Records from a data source
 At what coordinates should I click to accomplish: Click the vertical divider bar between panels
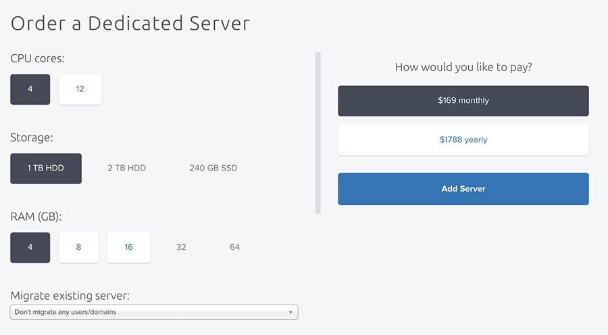click(318, 133)
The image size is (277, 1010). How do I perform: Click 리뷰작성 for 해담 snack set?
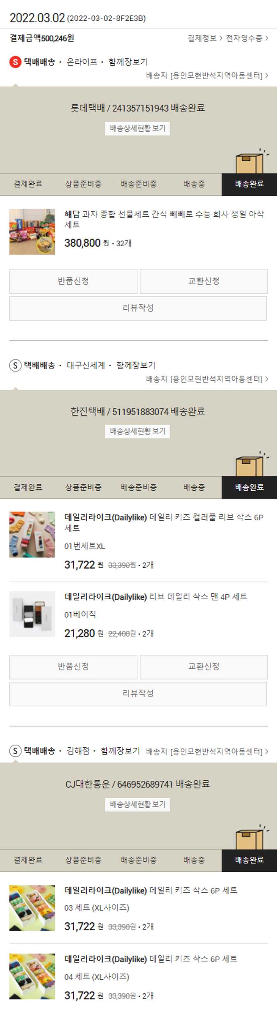[138, 308]
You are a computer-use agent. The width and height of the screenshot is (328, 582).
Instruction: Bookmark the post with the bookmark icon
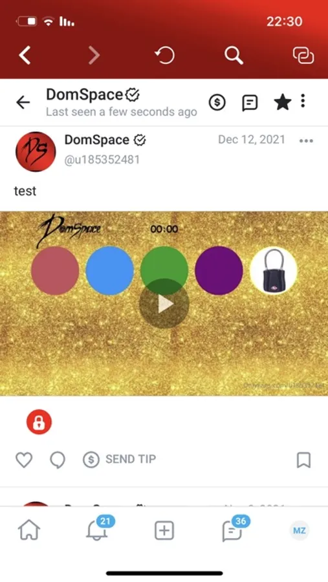click(x=303, y=460)
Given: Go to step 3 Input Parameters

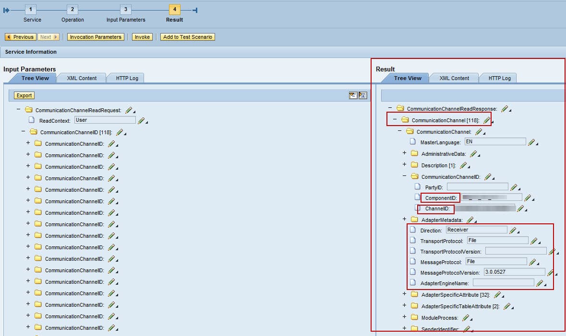Looking at the screenshot, I should 126,10.
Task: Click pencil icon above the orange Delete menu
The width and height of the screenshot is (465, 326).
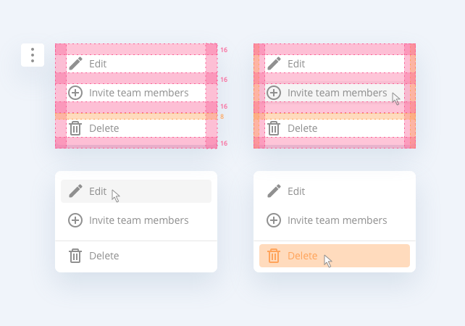Action: pos(274,191)
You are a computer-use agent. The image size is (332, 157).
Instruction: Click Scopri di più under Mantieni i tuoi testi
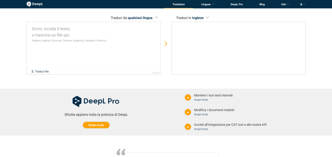(x=201, y=100)
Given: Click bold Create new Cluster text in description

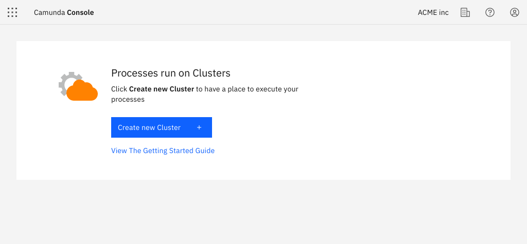Looking at the screenshot, I should tap(161, 89).
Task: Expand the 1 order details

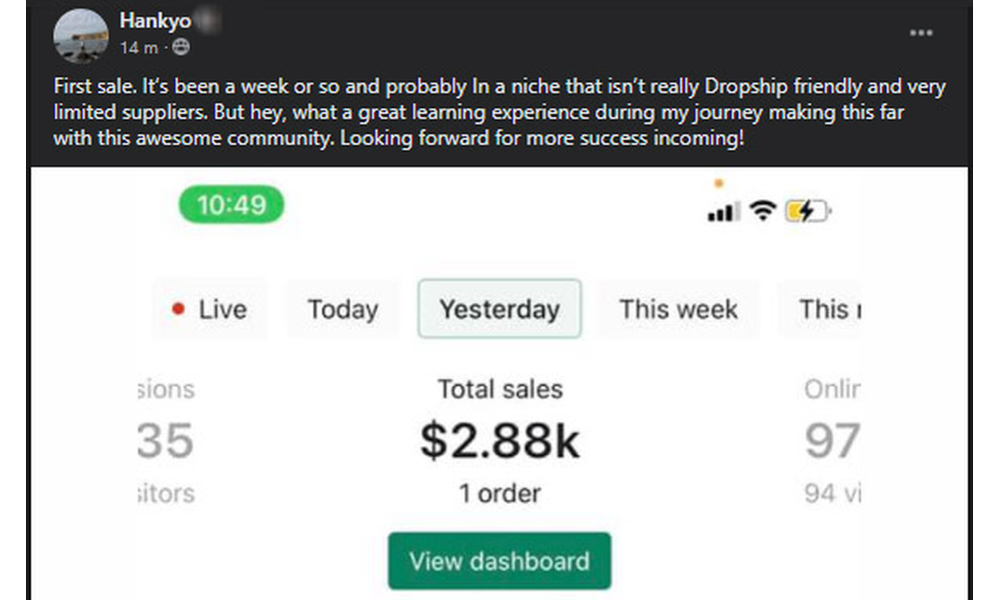Action: click(x=500, y=493)
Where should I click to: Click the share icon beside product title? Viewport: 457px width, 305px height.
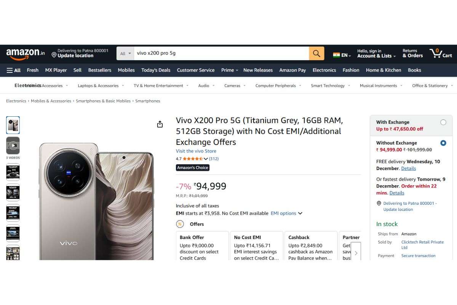[x=160, y=124]
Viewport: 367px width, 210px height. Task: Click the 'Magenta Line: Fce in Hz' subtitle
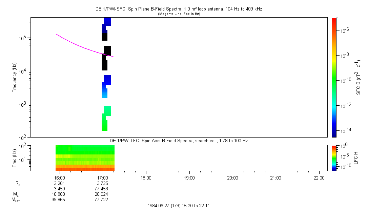(179, 14)

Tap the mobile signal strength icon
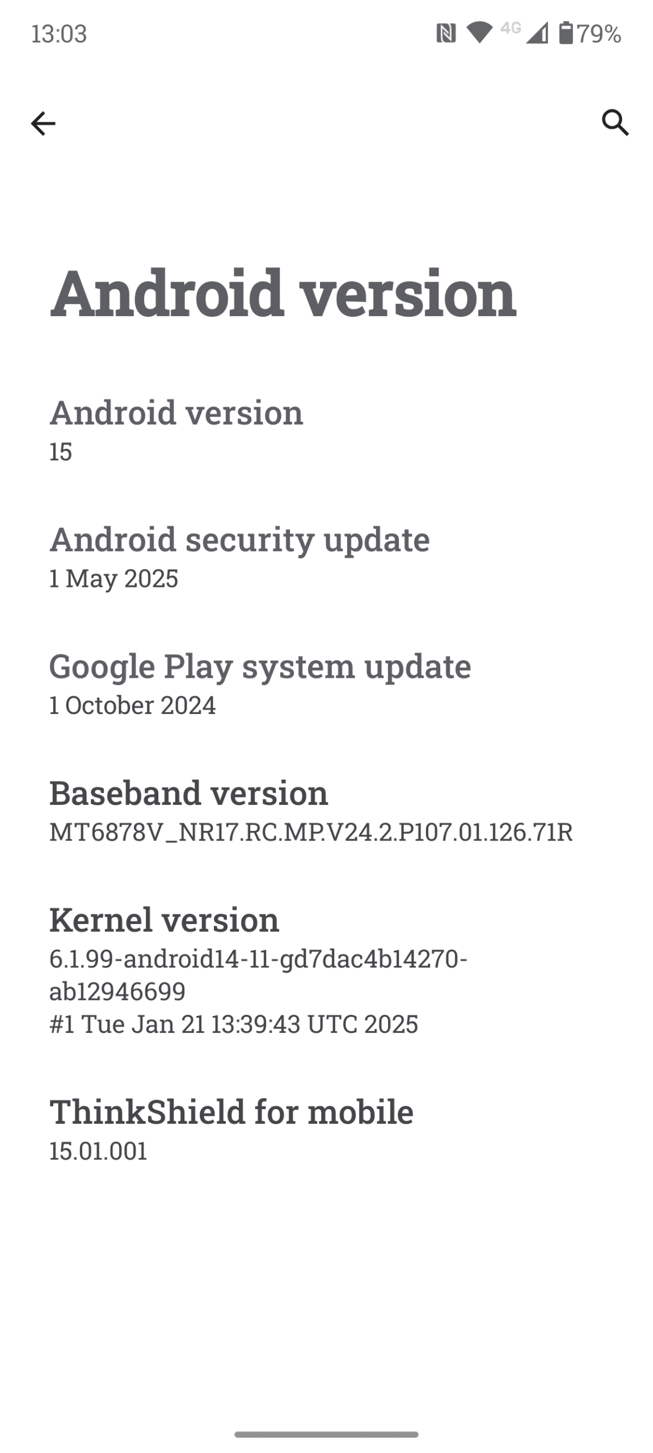[x=536, y=34]
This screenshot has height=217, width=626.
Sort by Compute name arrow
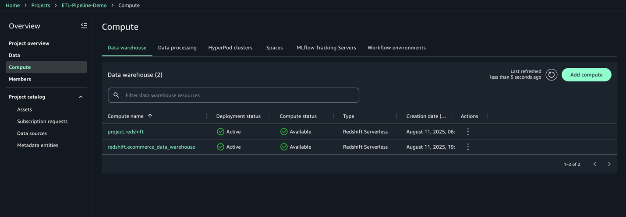click(x=150, y=116)
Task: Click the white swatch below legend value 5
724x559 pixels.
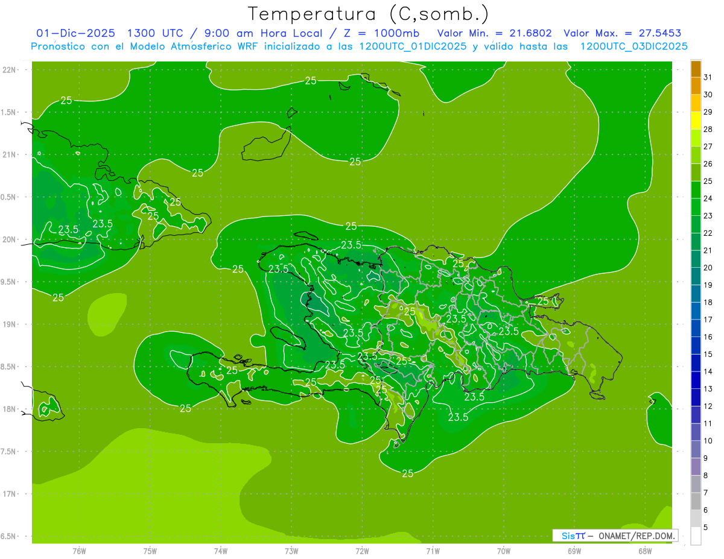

— Requirement —
A verbatim reproduction of each entry is expected, with every picture omitted.

— Exercise output —
 At what coordinates should I click to accomplish: Click the vertical divider bar between panels
click(318, 133)
The image size is (277, 1010). How do I perform: Click 리뷰작성 for 해담 snack set?
[138, 308]
You are a computer-use agent. The width and height of the screenshot is (328, 582).
Instruction: Bookmark the post with the bookmark icon
click(x=303, y=460)
Given: Go to step 3 Input Parameters

Looking at the screenshot, I should 126,10.
Task: Click pencil icon above the orange Delete menu
The width and height of the screenshot is (465, 326).
Action: pos(274,191)
You are a computer-use agent. The image size is (332, 157).
Instruction: Click Scopri di più under Mantieni i tuoi testi
(x=201, y=100)
Given: Click bold Create new Cluster text in description

Looking at the screenshot, I should tap(161, 89).
Task: Expand the 1 order details

Action: click(x=500, y=493)
Where should I click to: Click the share icon beside product title? Viewport: 457px width, 305px height.
[x=160, y=124]
Viewport: 367px width, 210px height. Task: Click the 'Magenta Line: Fce in Hz' subtitle
(179, 14)

Tap the mobile signal strength icon
[x=536, y=34]
This screenshot has height=217, width=626.
Sort by Compute name arrow
click(x=150, y=116)
Task: Click the white swatch below legend value 5
724x559 pixels.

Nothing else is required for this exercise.